Stephen King’s background as a horror novelist is interesting in this context. Job, probably one of the oldest books in the Bible, is about a devout man whose life is engulfed in horror on account of the direct persecution of Satan, allowed by God. So, depending how you define the horror genre, the Bible may contain the first horror story. It is certainly a story about malignant design, to borrow a phrase from Noam Chomsky.
A little background: Satan is, in a sense, the first evolutionary psychologist ever to expound on religion.
He claims that righteous Job only serves God because he thinks God has benefited his family and himself.
Job, you see, is religious because his selfish genes are passed on by religiosity. If they were better passed on by non-religiosity, he would curse God.
So God tells Satan, fine, take it all away from him. Job ends up childless, with an estranged wife who tells him to go ahead and curse God and die—and then he falls disgustingly sick. A crowd of well-meaning friends tell him at exhausting length that he must have done something really awful to deserve all this, and he should confess it.

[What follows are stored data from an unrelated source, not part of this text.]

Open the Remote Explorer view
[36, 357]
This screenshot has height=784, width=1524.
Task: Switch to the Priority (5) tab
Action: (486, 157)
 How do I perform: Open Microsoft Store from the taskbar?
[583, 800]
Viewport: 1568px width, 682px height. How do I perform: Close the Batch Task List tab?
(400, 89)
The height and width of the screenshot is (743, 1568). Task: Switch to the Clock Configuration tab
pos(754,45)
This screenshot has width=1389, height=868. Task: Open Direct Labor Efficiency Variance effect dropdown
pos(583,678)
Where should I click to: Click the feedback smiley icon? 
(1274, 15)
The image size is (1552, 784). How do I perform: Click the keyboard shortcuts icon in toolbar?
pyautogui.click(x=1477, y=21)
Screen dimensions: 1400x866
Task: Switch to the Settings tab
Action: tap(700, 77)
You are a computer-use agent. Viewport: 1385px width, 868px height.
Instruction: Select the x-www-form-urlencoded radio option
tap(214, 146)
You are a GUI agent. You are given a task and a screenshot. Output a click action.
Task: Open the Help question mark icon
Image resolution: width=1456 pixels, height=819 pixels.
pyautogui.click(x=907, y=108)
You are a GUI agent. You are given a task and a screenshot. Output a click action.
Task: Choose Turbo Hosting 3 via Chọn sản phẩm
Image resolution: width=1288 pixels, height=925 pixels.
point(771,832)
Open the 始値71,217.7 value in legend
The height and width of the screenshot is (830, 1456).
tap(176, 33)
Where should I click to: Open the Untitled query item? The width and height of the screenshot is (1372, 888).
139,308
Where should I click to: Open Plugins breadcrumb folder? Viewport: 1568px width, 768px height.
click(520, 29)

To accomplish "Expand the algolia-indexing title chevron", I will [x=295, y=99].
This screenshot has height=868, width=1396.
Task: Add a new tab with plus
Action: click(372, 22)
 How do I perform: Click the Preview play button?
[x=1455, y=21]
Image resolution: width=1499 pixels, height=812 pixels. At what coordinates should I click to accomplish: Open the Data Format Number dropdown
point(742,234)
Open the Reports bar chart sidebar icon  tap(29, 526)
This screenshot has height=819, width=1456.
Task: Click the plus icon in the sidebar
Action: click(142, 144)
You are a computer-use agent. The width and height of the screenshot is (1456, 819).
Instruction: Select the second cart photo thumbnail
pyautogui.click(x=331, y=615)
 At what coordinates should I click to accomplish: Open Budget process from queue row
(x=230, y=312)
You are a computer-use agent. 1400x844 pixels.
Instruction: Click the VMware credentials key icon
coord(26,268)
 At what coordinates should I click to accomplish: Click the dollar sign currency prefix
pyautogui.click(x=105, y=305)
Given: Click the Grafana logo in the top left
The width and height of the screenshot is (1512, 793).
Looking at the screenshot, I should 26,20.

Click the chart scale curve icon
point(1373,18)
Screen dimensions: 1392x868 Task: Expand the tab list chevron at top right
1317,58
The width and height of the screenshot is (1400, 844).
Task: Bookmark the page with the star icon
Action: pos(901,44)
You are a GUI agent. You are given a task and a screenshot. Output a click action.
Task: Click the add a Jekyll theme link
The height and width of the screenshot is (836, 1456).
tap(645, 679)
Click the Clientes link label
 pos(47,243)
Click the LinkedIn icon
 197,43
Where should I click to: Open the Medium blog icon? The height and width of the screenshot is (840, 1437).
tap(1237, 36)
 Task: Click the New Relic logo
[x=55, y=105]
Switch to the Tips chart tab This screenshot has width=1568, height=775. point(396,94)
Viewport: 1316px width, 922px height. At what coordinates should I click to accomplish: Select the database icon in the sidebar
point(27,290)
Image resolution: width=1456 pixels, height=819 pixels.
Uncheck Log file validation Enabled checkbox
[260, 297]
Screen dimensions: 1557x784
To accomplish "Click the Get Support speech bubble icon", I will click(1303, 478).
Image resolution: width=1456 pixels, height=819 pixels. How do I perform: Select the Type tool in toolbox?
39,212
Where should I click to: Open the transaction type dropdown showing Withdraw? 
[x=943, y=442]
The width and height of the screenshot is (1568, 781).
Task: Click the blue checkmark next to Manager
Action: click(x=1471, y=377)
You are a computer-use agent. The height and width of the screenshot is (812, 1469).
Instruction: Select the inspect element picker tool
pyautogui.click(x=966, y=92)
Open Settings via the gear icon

But the problem is, he didn’t. He has nothing awful to confess.
Satan wanted to prove that even the exemplary Job was just a lab chimp, attracted to rewards and repelled by disappointment, the way all other human beings are just like lab chimps.
But Job was like the lab chimp in one way only. He did not know that he was the prize in a cosmic conflict. Unlike a chimp, he could know if someone had just told him. But he could not be allowed to know because his knowledge would wreck the test.
If you want to know what finally happened, read Chapters 43 on, “Then the Lord spoke to Job out of the storm.”
In his lifetime, so far as the story tells us, Job is never told why it all happened or even who won. Perhaps, that is lest any reader undergoing huge, undeserved suffering thinks that he himself has earned the right to be told, on account of his heroic endurance.
At any rate, as Klinghoffer recognizes, King is spot on in his understanding of what design means: Things happen for a reason that implies intelligence, whether you think you would do it that way or not.
Maybe a horror novelist sees that better than a dull don.